Simplicial Complexes & Vietoris-Rips
To analyze the point cloud’s shape, a simplicial complex is constructed using the Vietoris-Rips (VR) method. Based on a distance threshold \(\epsilon\), points become vertices (0-simplices), pairs closer than \(\epsilon\) form edges (1-simplices), triplets where all pairs are closer than \(\epsilon\) form triangles (2-simplices), and so on. As \(\epsilon\) increases, the complex grows, forming a filtration. PH tracks features across this filtration.
Homology & Betti Numbers
Homology groups (\(H_k\)) quantify k-dimensional “holes” in the complex. Betti numbers (\(\beta_k\)) measure the size of these groups:
- \(\beta_0\): Number of connected components.
- \(\beta_1\): Number of loops/tunnels.
- \(\beta_2\): Number of voids. The paper primarily analyzes \(H_0\) and \(H_1\), and is inspired by this paper (Naitzat et al., 2020) making similar analysis on the training data.
Persistence Diagrams & Lifetime
Persistence diagrams visualize topological features, plotting their “birth” time \(\epsilon\) (when they appear) against their “death” \(\epsilon\) (when they merge or disappear).
- Lifetime: Death \(\epsilon\) - Birth \(\epsilon\). Measures feature persistence. Features far from the diagonal (long lifetime) are considered significant signals.
- Summary Statistics: The study uses average lifetime and maximum lifetime to compare the topological complexity of different datasets (ID train, ID test, OOD) in the latent space.

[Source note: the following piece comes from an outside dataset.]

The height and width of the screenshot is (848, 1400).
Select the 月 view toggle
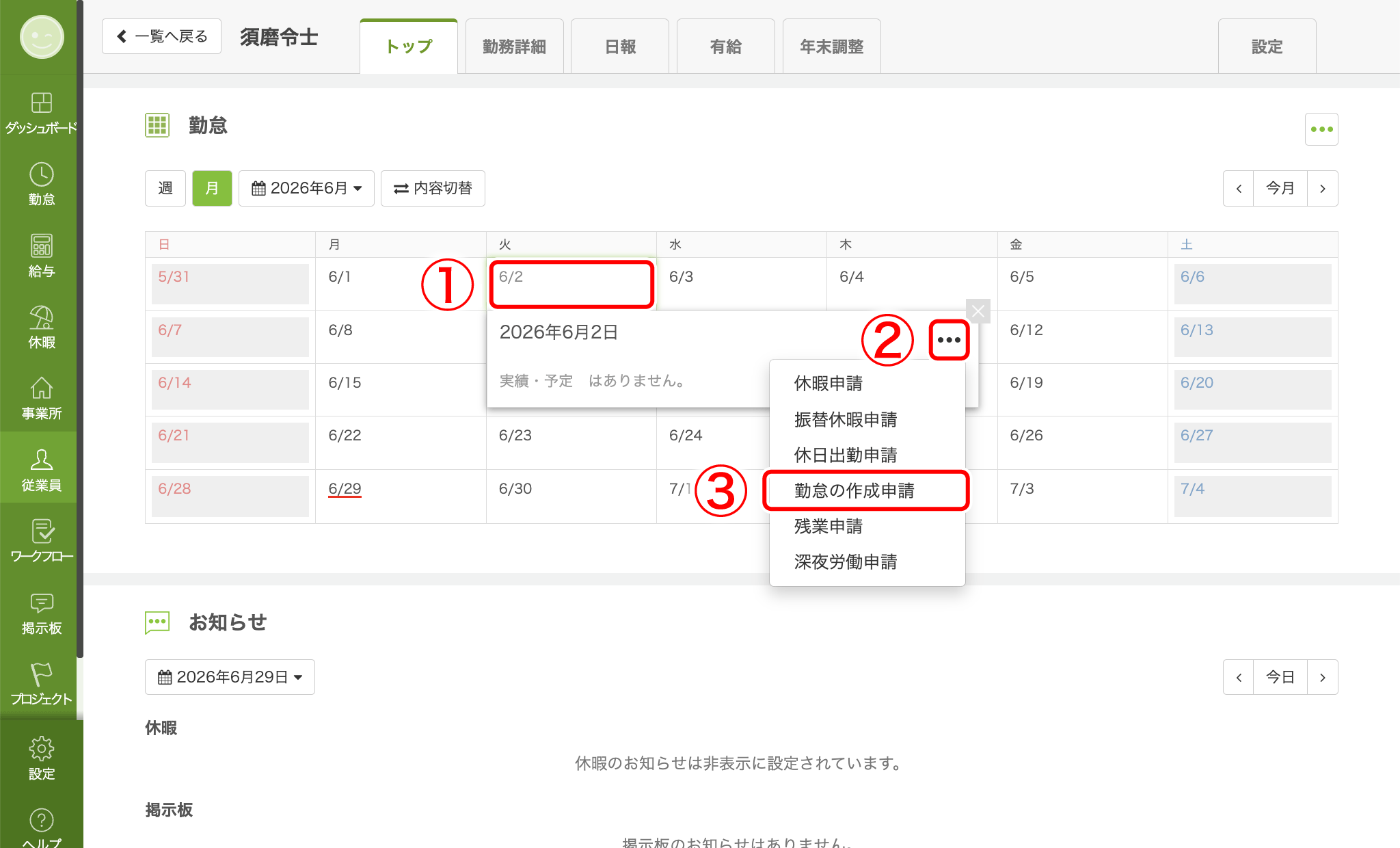pos(212,188)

Key Findings: Topological Simplification & OOD Persistence
1. Topological Simplification of ID Data
The paper confirms empirically that well-trained DNNs induce topological simplification on ID data (both training and test sets). Latent embeddings for ID data show low average lifetime for \(H_0\) features, indicating that distinct components merge quickly as \(\epsilon\) increases, approaching a topologically simpler structure (ideally, one component per class).
2. OOD Data Persists More
- Core Result: OOD examples exhibit statistically longer average lifetimes for \(H_0\) features compared to ID examples.
- Interpretation: The DNN struggles to simplify the topology of unfamiliar OOD inputs. Their corresponding components in the latent space remain distinct for a wider range of \(\epsilon\), indicating a more persistent, complex structure.

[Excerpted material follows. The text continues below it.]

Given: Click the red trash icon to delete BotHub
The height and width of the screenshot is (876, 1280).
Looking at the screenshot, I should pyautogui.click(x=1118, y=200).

- Implication: This difference acts as a topological signature. High average \(H_0\) lifetime suggests OOD data. This effect was observed across MNIST/EMNIST and the more complex CIFAR-10/CIFAR-100 datasets.
Higher-order features (\(H_1\)) showed generally low persistence for all data types, suggesting \(H_0\) (connected components) is the most informative dimension for distinguishing ID vs. OOD via this method.
Conclusion & Implications
This work demonstrates that topological simplification is a characteristic behaviour of DNNs processing ID data, which breaks down for OOD inputs. The average lifetime of \(H_0\) features in latent space serves as a robust indicator of this difference, offering a potential method for OOD detection and quantifying model uncertainty. Furthermore, the study shows the increasing computational feasibility of applying TDA methods like Persistent Homology to analyze realistic, large-scale deep learning models. Future work could explore alternative TDA methods or summary statistics and test these findings across more architectures and datasets.
References
- Datta, E., Hennig, J., Domschot, E., Mattes, C., & Smith, M. R. (2025). Topology of Out-of-Distribution Examples in Deep Neural Networks. ArXiv Preprint ArXiv:2501.12522.
- Naitzat, G., Zhitnikov, A., & Lim, L.-H. (2020). Topology of deep neural networks. Journal of Machine Learning Research, 21(184), 1–40.